I love this dialog between Henry Tilney and Catherin Morland in the very beginning of Northanger Abbey! It’s so sweet and charming and funny! And I think it’s interesting how they discuss journals. It isn’t that often that you encounter any mentions of journal writing in books like these I think. Letters are plentiful, but not journals in the same way. And yet, the way Henry talks about it in the quote above it sounds like keeping a journal was something most ladies did. And so why is it we never hear of them? And if that was the case, where have they all gone to? I wonder if Jane Austen herself kept a journal… Just imagine reading that! But if she did, I suspect it probably shared the fate of all those letters Cassandra got rid off…

There is something very special about reading journals I find. I just finished reading Anne Frank’s diary, or “The Diary of a Young Girl”. It’s a book I have been meaning to read for a very long time, and finally I got around to doing it. It was fascinating and touching to read. Because it was a journal you got to see so much of what she thought and felt, saw her secret hopes, dreams and fears. That’s what makes reading journals special I think. They way it opens up the door into another persons life. And often I get the feeling that those people, are really not that different from me.
I haven’t read many “real” journals, a few, but many fictional ones. In those of course not every little detail is true, but it still gives a much more personal feeling to the book, and often I find I like that.

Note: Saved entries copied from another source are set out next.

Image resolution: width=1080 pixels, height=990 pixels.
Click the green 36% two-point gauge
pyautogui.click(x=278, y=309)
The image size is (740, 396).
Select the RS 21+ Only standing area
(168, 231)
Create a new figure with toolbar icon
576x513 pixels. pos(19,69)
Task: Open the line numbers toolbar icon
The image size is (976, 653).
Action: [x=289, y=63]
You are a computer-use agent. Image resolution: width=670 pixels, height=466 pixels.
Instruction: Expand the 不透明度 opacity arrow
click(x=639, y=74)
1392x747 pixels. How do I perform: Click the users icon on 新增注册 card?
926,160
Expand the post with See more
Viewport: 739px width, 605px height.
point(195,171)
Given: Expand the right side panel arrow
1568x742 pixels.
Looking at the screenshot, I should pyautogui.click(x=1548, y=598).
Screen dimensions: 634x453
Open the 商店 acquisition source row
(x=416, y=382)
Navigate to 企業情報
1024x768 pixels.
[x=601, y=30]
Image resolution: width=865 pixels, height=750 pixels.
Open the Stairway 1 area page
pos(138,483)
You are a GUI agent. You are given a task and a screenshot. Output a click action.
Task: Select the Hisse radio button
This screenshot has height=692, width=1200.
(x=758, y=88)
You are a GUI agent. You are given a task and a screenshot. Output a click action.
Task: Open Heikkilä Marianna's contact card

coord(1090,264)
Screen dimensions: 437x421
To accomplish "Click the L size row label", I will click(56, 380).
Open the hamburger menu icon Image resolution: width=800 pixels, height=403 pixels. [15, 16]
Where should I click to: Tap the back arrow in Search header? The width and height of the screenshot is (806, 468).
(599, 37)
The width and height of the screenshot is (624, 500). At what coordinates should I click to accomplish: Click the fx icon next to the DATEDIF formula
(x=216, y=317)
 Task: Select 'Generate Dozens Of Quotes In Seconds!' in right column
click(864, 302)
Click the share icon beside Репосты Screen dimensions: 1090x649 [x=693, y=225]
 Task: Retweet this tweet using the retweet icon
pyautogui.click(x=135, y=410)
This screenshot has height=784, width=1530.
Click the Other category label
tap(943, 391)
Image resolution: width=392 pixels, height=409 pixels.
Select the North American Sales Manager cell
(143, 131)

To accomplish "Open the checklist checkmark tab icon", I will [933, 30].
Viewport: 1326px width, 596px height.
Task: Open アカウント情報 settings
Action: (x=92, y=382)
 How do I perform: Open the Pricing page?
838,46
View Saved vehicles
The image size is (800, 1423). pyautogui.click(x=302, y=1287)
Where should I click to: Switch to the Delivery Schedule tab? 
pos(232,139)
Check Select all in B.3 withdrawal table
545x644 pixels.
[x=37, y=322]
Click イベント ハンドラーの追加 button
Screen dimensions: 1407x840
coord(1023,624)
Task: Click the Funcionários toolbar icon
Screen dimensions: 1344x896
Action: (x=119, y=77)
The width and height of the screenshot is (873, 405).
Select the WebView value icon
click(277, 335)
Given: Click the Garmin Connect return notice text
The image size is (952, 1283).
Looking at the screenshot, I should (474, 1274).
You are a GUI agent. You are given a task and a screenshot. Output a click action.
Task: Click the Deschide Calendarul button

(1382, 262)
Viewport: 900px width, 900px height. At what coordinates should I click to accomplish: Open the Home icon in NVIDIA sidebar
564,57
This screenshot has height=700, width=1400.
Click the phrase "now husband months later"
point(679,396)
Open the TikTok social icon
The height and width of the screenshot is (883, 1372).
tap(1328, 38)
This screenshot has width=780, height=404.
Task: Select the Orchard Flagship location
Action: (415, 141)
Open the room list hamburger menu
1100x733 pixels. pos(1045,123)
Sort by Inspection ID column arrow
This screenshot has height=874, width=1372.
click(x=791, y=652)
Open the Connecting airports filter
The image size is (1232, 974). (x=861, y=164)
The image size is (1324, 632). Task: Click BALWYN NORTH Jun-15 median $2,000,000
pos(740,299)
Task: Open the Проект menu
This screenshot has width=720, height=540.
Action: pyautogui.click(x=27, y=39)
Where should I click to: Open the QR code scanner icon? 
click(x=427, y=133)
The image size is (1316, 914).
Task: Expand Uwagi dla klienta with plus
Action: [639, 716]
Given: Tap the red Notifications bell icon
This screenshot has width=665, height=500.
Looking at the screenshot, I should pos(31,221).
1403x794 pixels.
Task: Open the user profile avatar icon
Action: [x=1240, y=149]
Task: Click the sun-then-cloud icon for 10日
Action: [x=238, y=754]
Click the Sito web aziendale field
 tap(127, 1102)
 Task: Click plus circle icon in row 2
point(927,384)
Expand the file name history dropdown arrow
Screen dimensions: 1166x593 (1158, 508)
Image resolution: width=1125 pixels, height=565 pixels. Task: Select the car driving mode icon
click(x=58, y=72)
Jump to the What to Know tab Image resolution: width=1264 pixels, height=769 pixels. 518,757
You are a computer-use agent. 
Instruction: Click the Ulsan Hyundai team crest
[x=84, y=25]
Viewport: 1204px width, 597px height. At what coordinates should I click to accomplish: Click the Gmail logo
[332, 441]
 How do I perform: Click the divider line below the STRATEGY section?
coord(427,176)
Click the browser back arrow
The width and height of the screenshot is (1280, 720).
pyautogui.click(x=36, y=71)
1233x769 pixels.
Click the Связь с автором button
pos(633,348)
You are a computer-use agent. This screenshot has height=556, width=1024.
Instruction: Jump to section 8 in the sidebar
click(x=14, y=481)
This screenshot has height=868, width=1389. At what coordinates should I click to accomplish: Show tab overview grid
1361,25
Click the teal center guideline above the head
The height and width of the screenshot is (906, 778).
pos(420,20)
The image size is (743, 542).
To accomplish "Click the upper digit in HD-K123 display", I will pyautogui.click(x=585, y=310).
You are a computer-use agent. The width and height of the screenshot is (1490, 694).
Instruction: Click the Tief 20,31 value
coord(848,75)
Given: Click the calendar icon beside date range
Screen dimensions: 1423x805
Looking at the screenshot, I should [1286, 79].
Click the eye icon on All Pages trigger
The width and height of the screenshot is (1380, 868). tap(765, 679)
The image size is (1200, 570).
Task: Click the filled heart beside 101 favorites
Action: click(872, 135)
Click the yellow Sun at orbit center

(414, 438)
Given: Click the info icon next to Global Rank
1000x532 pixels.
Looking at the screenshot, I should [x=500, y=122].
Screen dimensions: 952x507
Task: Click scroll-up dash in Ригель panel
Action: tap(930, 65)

I keep a journal myself. Have done so for three years now. Before then I had often tried to do it. Because I wanted to keep a journal. But… it never worked…. The reason for that I think was that I compared myself and my writing to my dear sister Viktoria’s. You see, she kept journals (I say journals, because she had several!) for many years. And she was so good at it! She wrote many times every day and filled book after book in no time at all! And I couldn’t do that. It didn’t work for me. So every time I gave it a try I would give up after a day or two. Until at last I decided that I would write, but only when I wanted to. So not every day (unless I wanted to of course) and not about everything, only when I felt like it. And then finally it worked! I was delighted! And it has been working very well now for, like I said, three years. I write now and then. Sometimes a couple of times a day, if I feel like it, and sometimes not for several weeks. But I confess, when I haven’t written anything at all for about two weeks I get a bit of a bad conscience… ๐Ÿ˜‰

I really want to show you some pictures of the journal I write in now, because it’s so pretty! A good friend sent it to me (thank you Sarah!) last year. She said she’d seen it and thought of me instantly, and just had to buy it! I was very surprised to get it, and fell in love with it at first sight!

From the front.




And close up of the text on the back. On the front it also says Charlotte Brontรซ, and then the other writing is a part from Jane Eyre! ๐Ÿ˜€


Isn’t it gorgeous?! I think so! I am dreading the day when I shall have finished it!
For me it is important that the book I write in is pretty, it makes the whole thing much more fun! The one I had before this one was one I liked very much too…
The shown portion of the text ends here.